Document excerpt:
*** Block opens ***
U managers share experiences with flexible workplace

The University Record, January 30, 1995

U managers share experiences with flexible workplace

Suzanne Smith’s lecture at the seminar on flexibility in the workplace was followed by a panel of four U-M managers who talked about how flexibility has been incorporated in their units.

Douglas W. Fasing, manager for the Plant Department’s Grounds and Waste Management Services, noted how much the workplace had changed. He recalled a woman employee who 15 years ago had asked for a flexible schedule that would allow her to breastfeed her infant.

“ ‘Say What?’ was my response,” Fasing said. “They didn’t prepare me for that.” Now, however, Fasing is accustomed to receiving requests for flexible scheduling.

“We are able to accommodate quite a few of them. The restrictions are few: it can’t inhibit the services we provide or detract from the value that we had, because our purpose is to do things for people, not to them.” Fasing says there are several categories of flexibility in his area, including educational time requests, reduced scheduling for low-demand times and medical or phased retirement reduced schedules.

Laurie L. Burns, manager of user services for the Information Technology Division (ITD), pointed out that flexible scheduling is not just a women’s issue, although “President Duderstadt has, through the Michigan Agenda for Women, talked about the University of Michigan as becoming the workplace-of-choice, and this is a major piece of that.”
*** Block closes ***
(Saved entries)
*** Block opens ***
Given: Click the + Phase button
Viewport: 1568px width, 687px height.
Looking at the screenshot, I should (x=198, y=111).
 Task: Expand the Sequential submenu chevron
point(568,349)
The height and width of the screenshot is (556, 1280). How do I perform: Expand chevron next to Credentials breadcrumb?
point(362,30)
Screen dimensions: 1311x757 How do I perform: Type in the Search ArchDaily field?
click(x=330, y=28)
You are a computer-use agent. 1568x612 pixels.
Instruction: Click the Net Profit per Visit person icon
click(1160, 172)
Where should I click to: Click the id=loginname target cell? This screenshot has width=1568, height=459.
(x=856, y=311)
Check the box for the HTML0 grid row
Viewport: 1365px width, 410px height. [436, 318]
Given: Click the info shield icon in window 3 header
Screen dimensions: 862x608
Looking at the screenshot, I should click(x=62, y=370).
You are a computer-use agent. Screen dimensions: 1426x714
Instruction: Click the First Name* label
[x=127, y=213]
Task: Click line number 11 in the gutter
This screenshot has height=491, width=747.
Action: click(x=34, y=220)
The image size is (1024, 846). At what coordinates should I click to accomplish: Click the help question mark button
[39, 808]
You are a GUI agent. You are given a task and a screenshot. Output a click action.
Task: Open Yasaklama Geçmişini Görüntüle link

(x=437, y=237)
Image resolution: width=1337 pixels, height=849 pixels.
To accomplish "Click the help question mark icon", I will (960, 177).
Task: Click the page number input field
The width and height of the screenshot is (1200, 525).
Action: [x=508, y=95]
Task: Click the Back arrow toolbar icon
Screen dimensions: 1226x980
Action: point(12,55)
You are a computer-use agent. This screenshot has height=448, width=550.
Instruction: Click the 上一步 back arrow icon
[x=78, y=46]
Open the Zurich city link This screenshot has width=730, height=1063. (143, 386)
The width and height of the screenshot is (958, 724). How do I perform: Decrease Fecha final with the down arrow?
*** Block closes ***
The task:
Write out the entire article on U-M managers and workplace flexibility, word for word. The rows above are not needed for this.

Answer to the problem:
U managers share experiences with flexible workplace

The University Record, January 30, 1995

U managers share experiences with flexible workplace

Suzanne Smith’s lecture at the seminar on flexibility in the workplace was followed by a panel of four U-M managers who talked about how flexibility has been incorporated in their units.

Douglas W. Fasing, manager for the Plant Department’s Grounds and Waste Management Services, noted how much the workplace had changed. He recalled a woman employee who 15 years ago had asked for a flexible schedule that would allow her to breastfeed her infant.

“ ‘Say What?’ was my response,” Fasing said. “They didn’t prepare me for that.” Now, however, Fasing is accustomed to receiving requests for flexible scheduling.

“We are able to accommodate quite a few of them. The restrictions are few: it can’t inhibit the services we provide or detract from the value that we had, because our purpose is to do things for people, not to them.” Fasing says there are several categories of flexibility in his area, including educational time requests, reduced scheduling for low-demand times and medical or phased retirement reduced schedules.

Laurie L. Burns, manager of user services for the Information Technology Division (ITD), pointed out that flexible scheduling is not just a women’s issue, although “President Duderstadt has, through the Michigan Agenda for Women, talked about the University of Michigan as becoming the workplace-of-choice, and this is a major piece of that.”